[Collected data entries]
***

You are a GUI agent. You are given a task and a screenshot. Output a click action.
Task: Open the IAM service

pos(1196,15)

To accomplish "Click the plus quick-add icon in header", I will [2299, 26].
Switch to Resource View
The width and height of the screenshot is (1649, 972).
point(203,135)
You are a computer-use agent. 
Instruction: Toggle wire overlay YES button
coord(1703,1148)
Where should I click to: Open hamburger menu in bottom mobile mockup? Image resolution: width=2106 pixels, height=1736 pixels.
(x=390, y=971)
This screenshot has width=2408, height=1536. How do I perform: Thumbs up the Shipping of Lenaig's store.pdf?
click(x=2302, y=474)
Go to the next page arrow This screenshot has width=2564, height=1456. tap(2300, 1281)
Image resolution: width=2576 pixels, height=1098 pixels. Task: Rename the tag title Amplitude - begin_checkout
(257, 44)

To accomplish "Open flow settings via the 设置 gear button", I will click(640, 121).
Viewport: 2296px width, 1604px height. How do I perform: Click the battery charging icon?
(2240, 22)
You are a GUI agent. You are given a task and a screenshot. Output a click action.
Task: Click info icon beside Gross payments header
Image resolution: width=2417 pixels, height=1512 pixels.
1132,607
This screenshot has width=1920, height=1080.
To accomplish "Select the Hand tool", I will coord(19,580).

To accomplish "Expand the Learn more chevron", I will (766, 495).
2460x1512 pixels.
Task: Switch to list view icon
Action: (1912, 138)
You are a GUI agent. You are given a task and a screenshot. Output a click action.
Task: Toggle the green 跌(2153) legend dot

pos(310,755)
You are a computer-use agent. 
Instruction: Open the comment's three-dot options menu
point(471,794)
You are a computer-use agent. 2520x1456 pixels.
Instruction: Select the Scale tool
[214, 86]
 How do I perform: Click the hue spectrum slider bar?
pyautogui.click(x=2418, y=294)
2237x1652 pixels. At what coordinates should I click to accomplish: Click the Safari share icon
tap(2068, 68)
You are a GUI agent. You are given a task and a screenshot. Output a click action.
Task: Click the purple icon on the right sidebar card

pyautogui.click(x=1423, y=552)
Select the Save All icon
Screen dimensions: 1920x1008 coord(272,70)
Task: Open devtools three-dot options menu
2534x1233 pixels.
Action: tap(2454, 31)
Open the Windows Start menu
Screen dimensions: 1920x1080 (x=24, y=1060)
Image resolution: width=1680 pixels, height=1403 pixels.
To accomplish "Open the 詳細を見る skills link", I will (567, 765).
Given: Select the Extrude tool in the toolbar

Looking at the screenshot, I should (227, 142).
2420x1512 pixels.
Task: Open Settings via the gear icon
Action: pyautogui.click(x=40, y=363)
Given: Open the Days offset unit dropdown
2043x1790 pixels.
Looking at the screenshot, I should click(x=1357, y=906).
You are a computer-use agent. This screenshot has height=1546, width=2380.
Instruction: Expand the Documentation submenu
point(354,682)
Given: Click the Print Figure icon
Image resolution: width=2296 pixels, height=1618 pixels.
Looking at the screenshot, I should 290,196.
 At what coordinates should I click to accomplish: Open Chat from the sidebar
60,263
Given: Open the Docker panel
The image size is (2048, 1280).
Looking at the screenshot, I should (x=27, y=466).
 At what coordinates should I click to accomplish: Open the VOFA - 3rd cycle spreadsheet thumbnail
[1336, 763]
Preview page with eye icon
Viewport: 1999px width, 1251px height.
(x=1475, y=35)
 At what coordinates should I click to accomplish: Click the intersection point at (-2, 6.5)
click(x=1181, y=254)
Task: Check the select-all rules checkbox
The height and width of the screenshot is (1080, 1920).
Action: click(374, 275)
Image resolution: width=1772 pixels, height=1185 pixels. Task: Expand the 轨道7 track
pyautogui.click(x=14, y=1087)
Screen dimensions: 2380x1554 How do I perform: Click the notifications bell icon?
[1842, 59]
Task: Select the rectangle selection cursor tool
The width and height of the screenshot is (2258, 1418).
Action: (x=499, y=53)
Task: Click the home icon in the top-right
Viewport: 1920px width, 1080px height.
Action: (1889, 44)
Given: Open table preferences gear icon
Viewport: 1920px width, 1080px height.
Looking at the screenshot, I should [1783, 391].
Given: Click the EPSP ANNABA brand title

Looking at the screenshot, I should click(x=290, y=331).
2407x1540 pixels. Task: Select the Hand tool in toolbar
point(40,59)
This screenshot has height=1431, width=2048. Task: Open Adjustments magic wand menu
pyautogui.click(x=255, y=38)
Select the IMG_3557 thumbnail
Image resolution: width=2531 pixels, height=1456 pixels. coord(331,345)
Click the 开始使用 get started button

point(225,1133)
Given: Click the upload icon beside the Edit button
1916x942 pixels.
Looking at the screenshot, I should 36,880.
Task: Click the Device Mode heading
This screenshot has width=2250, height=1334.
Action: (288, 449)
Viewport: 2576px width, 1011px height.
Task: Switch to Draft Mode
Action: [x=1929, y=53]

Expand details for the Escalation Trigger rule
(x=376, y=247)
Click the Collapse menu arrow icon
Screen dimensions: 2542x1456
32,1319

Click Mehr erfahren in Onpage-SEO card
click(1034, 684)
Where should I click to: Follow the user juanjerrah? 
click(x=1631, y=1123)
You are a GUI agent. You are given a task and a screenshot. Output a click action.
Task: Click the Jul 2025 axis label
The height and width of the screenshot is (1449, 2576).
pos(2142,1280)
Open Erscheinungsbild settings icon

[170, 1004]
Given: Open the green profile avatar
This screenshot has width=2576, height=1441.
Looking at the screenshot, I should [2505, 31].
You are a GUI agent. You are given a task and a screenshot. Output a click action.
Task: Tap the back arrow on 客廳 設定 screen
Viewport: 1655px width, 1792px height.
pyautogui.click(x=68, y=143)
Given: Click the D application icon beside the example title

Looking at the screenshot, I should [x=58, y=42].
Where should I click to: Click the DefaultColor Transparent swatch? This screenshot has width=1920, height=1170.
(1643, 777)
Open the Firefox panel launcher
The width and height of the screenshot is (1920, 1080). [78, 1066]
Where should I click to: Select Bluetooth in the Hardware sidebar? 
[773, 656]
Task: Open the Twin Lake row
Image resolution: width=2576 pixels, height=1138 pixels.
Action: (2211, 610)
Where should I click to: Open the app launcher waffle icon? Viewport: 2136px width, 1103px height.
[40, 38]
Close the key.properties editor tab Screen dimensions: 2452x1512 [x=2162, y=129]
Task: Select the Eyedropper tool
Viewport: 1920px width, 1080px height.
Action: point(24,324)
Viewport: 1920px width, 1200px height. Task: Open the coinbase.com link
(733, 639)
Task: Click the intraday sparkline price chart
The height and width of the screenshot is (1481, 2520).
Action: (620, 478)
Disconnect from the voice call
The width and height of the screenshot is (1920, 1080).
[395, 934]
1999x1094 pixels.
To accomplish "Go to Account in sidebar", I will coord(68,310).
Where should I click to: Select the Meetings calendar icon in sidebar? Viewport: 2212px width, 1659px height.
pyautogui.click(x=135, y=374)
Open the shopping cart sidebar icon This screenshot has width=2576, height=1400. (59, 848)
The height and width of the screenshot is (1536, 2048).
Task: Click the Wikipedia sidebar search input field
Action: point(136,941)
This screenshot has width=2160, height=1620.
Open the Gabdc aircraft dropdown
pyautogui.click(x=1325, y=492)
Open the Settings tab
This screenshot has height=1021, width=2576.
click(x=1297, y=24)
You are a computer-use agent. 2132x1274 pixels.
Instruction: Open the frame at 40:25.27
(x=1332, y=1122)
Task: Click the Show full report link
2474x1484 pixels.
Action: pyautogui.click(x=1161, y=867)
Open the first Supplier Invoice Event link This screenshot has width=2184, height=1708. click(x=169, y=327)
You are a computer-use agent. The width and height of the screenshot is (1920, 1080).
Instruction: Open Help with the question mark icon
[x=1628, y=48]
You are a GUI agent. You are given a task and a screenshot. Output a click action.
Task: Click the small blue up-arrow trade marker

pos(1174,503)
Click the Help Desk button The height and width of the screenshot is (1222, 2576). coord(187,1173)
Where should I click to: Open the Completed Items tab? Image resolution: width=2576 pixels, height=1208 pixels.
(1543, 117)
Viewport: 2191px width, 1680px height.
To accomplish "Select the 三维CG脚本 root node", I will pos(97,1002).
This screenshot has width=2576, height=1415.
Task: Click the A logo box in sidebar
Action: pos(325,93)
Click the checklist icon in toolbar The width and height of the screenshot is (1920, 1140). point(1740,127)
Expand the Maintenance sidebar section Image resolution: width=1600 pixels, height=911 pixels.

***

Which lines run from the one holding "Task: Select the Eyedropper tool" through the one holding "1999x1094 pixels." in the records above? Repeat them exactly, both included, and nothing more.

## Exercise answer
Task: Select the Eyedropper tool
Viewport: 1920px width, 1080px height.
Action: point(24,324)
Viewport: 1920px width, 1200px height. Task: Open the coinbase.com link
(733, 639)
Task: Click the intraday sparkline price chart
The height and width of the screenshot is (1481, 2520).
Action: (620, 478)
Disconnect from the voice call
The width and height of the screenshot is (1920, 1080).
[395, 934]
1999x1094 pixels.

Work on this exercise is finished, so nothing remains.